WHAT THE TASK ASKS:
All entries below must be given again word for word.

** Opening INPUT FOR THIS TASK block **

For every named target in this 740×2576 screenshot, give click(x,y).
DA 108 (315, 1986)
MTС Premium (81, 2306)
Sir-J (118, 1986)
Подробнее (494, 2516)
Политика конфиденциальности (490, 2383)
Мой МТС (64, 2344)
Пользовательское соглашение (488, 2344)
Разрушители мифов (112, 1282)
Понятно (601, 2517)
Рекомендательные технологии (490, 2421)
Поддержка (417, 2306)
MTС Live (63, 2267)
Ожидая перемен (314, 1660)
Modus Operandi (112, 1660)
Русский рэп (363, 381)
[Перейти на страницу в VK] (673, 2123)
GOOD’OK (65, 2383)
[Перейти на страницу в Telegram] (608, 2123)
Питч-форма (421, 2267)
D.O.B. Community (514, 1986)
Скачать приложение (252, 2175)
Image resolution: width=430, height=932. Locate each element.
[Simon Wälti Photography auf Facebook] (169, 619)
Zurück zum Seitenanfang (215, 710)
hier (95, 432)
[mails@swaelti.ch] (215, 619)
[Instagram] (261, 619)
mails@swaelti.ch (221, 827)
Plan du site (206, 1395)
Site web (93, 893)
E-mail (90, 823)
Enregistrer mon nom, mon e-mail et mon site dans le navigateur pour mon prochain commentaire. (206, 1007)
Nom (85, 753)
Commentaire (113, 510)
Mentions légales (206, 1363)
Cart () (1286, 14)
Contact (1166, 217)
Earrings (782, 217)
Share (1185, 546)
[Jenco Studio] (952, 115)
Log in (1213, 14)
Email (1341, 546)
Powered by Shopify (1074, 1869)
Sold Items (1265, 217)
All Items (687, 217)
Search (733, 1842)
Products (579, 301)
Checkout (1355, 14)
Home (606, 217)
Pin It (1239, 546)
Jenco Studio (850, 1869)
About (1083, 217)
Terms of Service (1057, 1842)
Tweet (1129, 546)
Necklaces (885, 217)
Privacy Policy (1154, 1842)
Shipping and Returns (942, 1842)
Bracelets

** Closing INPUT FOR THIS TASK block **

EXPECTED OUTPUT:
For every named target in this 740×2576 screenshot, give click(x,y).
DA 108 (315, 1986)
MTС Premium (81, 2306)
Sir-J (118, 1986)
Подробнее (494, 2516)
Политика конфиденциальности (490, 2383)
Мой МТС (64, 2344)
Пользовательское соглашение (488, 2344)
Разрушители мифов (112, 1282)
Понятно (601, 2517)
Рекомендательные технологии (490, 2421)
Поддержка (417, 2306)
MTС Live (63, 2267)
Ожидая перемен (314, 1660)
Modus Operandi (112, 1660)
Русский рэп (363, 381)
[Перейти на страницу в VK] (673, 2123)
GOOD’OK (65, 2383)
[Перейти на страницу в Telegram] (608, 2123)
Питч-форма (421, 2267)
D.O.B. Community (514, 1986)
Скачать приложение (252, 2175)
Image resolution: width=430, height=932. Locate each element.
[Simon Wälti Photography auf Facebook] (169, 619)
Zurück zum Seitenanfang (215, 710)
hier (95, 432)
[mails@swaelti.ch] (215, 619)
[Instagram] (261, 619)
mails@swaelti.ch (221, 827)
Plan du site (206, 1395)
Site web (93, 893)
E-mail (90, 823)
Enregistrer mon nom, mon e-mail et mon site dans le navigateur pour mon prochain commentaire. (206, 1007)
Nom (85, 753)
Commentaire (113, 510)
Mentions légales (206, 1363)
Cart () (1286, 14)
Contact (1166, 217)
Earrings (782, 217)
Share (1185, 546)
[Jenco Studio] (952, 115)
Log in (1213, 14)
Email (1341, 546)
Powered by Shopify (1074, 1869)
Sold Items (1265, 217)
All Items (687, 217)
Search (733, 1842)
Products (579, 301)
Checkout (1355, 14)
Home (606, 217)
Pin It (1239, 546)
Jenco Studio (850, 1869)
About (1083, 217)
Terms of Service (1057, 1842)
Tweet (1129, 546)
Necklaces (885, 217)
Privacy Policy (1154, 1842)
Shipping and Returns (942, 1842)
Bracelets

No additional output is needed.